▶ _Instructions for the task_: For this exercise, repeat the records below exactly and omit every picture.

___ Records supplied ___

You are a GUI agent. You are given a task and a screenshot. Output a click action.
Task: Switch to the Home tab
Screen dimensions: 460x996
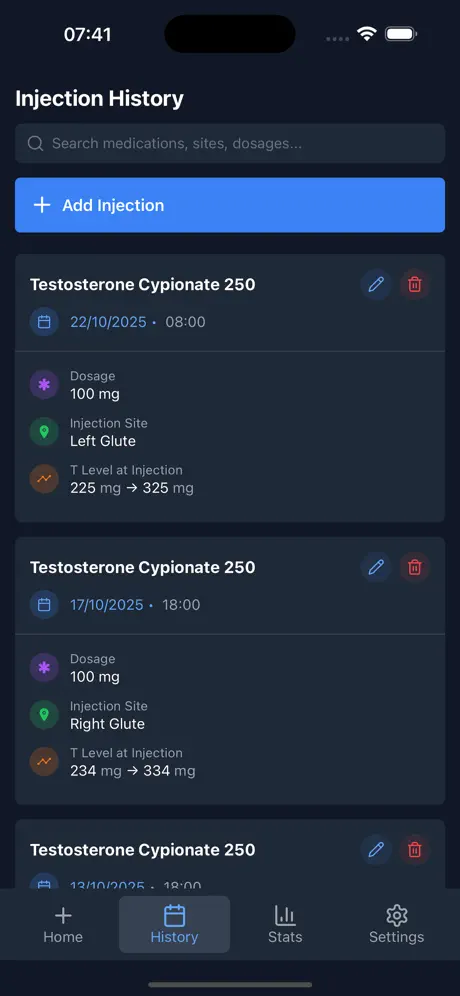[63, 925]
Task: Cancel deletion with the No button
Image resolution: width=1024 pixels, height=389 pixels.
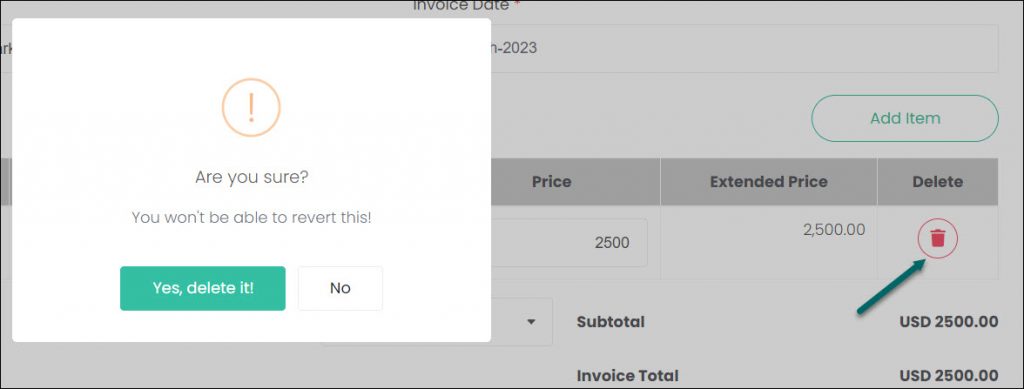Action: 340,288
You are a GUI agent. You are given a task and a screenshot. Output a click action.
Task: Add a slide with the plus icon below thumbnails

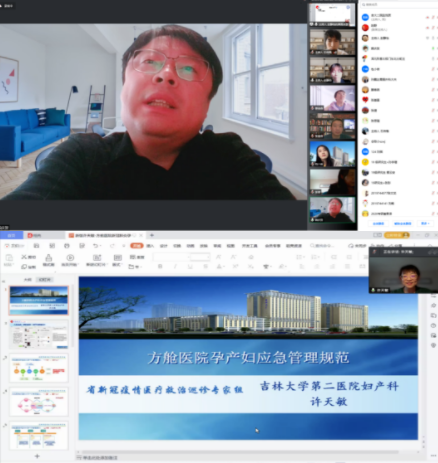[37, 456]
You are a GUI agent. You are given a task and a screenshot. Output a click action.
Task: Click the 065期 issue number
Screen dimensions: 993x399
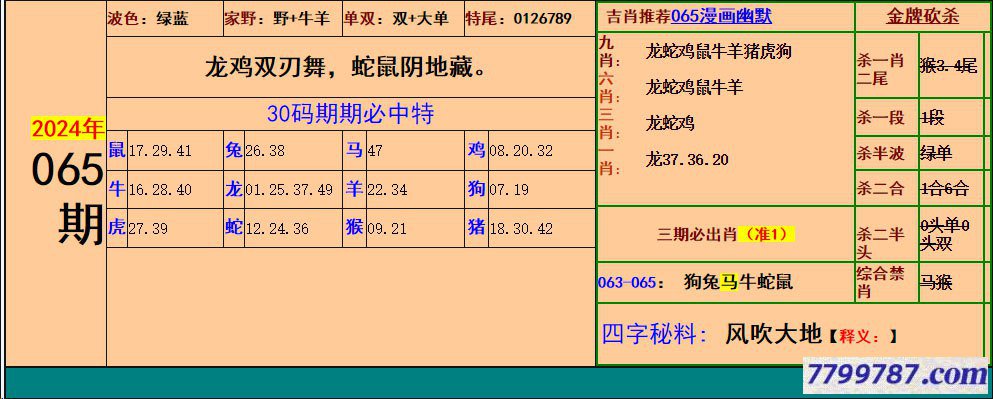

___

▶ _Task result_:
You are a GUI agent. You are given a task and a screenshot. Output a click action.
Task: Switch to the Home tab
Screen dimensions: 460x996
[63, 925]
Task: Cancel deletion with the No button
Image resolution: width=1024 pixels, height=389 pixels.
Action: 340,288
You are a GUI agent. You are given a task and a screenshot. Output a click action.
Task: Add a slide with the plus icon below thumbnails

[37, 456]
You are a GUI agent. You are given a task and a screenshot. Output a click action.
Task: Click the 065期 issue number
Screen dimensions: 993x399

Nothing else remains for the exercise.